Tuesday, December 20, 2005

An Intelligent Decision

DarwinI feel vindicated. Federal Judge John Jones ruled that Intelligent Design should not be taught in public schools, and that “the secular purposes claimed by the board amount to a pretext for the board’s real purpose, which was to promote religion in the public school classroom.” Bravissimo!

While religious conservatives will always try to have their way with politics, education, and every other avenue of influence, one characteristic behind the Intelligent Design movement makes me particularly sick: that while virtually all of the proponents of I.D. are conservative Christians, few of them will publicly admit that their efforts are religiously motivated. While the likes of Pat Robertson elevate Intelligent Design to the level of a litmus test of our belief in God, conservative Christians continue to lamely insinuate that I.D. is a bona fide scientific theory.

Should we Christians be plotting in secret, presenting one face in public and another in our inner sanctum, dressing up a particularly sectarian doctrine into a semblance of scientific theory, just to get our way with the world? Is our lust for influence so great that we would cross every ethical boundary, and sacrifice any intellectual integrity to achieve it? Would we ravish the process of scientific thought so as to recreate “science” in our own image, just to promote our agenda? Vanity!
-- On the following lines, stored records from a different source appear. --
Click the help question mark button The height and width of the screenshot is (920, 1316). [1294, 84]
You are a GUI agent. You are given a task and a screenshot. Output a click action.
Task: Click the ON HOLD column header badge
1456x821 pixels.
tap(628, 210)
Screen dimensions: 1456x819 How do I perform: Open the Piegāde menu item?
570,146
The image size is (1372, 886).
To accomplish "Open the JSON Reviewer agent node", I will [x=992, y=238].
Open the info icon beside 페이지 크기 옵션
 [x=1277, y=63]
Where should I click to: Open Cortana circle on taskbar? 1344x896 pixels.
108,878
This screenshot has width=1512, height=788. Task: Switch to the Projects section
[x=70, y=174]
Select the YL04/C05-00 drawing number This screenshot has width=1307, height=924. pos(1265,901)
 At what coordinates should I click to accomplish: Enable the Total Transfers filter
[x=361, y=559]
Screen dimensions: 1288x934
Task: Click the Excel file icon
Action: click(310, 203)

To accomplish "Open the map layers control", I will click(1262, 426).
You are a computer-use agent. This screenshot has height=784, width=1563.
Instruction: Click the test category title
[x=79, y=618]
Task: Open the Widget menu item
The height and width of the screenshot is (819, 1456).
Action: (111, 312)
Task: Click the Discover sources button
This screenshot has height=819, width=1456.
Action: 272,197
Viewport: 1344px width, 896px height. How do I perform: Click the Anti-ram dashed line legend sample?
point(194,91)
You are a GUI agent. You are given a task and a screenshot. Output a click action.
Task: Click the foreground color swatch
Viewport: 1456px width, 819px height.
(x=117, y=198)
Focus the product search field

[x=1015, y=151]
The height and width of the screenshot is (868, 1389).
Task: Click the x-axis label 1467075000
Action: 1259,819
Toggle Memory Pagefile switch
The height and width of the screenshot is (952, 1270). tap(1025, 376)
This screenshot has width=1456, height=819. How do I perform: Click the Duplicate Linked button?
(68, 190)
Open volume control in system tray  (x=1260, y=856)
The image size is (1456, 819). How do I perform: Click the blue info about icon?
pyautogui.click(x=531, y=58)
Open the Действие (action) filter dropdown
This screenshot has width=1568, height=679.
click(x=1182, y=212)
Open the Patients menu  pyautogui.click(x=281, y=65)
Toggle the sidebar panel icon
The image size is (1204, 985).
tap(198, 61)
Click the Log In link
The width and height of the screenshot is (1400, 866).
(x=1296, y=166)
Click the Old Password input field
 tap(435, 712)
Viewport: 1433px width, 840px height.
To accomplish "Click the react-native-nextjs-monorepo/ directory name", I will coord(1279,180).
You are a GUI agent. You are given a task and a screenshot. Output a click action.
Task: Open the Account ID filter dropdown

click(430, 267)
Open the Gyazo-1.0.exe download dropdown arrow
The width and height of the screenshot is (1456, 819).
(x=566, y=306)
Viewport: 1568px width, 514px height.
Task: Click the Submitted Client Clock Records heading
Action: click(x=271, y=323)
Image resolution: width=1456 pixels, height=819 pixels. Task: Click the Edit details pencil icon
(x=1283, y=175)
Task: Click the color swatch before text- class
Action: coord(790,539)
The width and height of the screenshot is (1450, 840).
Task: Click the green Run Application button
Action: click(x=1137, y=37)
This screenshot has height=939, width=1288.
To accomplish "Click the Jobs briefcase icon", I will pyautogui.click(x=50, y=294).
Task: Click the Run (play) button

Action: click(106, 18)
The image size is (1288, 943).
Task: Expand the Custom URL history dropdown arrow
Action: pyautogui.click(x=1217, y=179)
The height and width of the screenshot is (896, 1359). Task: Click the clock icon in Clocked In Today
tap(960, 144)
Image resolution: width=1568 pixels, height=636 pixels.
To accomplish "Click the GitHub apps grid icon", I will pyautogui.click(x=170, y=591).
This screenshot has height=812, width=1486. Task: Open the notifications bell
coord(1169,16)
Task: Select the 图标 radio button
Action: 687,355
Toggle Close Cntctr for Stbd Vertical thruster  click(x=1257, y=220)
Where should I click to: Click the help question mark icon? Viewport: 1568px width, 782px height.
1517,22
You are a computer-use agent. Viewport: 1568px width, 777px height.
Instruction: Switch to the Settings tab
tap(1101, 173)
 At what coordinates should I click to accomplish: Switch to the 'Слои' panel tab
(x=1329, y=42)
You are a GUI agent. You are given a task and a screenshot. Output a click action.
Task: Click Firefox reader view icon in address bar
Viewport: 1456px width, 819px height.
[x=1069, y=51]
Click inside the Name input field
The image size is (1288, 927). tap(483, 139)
Let’s be level with it: I.D. is the reanimated corpse of Creationism. I for one have no problem believing that a benevolent and personal God created the universe and all its laws and mechanics. But there are many avenues of exploring such ideas: philosophy, theology, art, and religion. Why must we shoehorn this point of view into science? Leave science alone, so that we can also enjoy the fruits of its labor without the meddling hands of theologians.